[[ MATERIAL FOR THIS EXERCISE open ]]
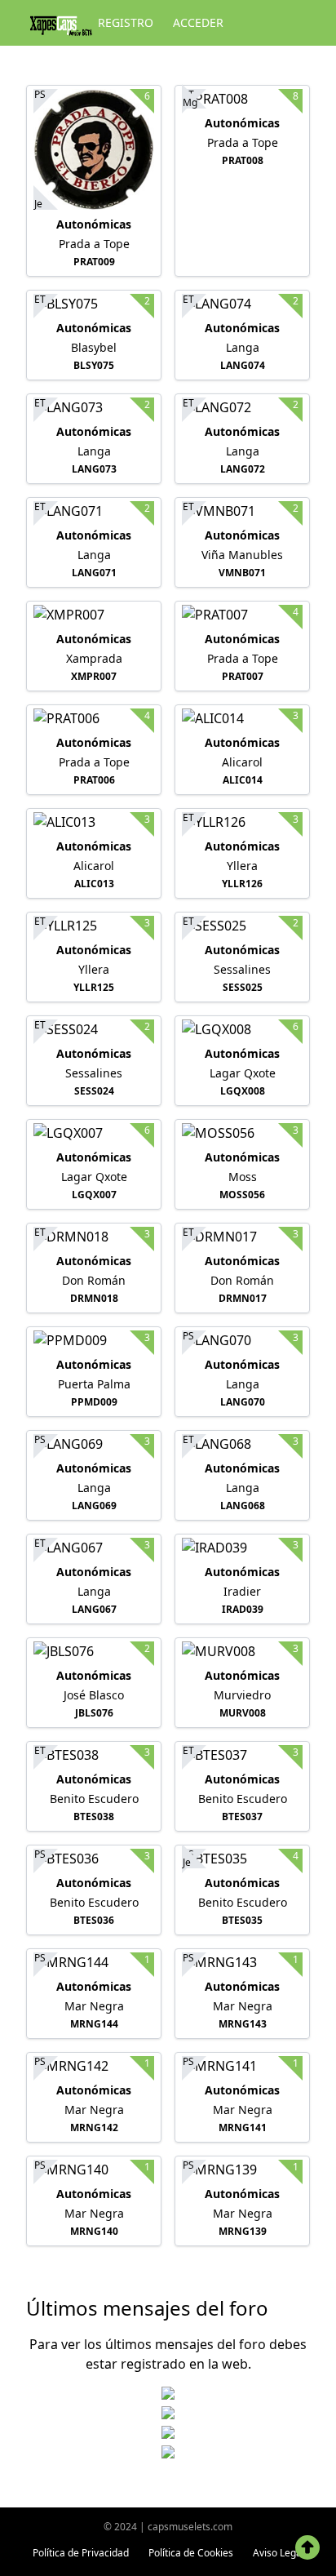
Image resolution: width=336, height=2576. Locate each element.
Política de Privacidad (81, 2553)
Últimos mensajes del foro (147, 2307)
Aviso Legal (278, 2553)
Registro (125, 22)
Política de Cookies (190, 2553)
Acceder (198, 22)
[[ MATERIAL FOR THIS EXERCISE closed ]]
- _ASSIGNMENT_:
A word-for-word retyping of every record is required, without the pictures.

- _EXERCISE OUTPUT_:
Image resolution: width=336, height=2576. Locate each element.
Política de Privacidad (81, 2553)
Últimos mensajes del foro (147, 2307)
Aviso Legal (278, 2553)
Registro (125, 22)
Política de Cookies (190, 2553)
Acceder (198, 22)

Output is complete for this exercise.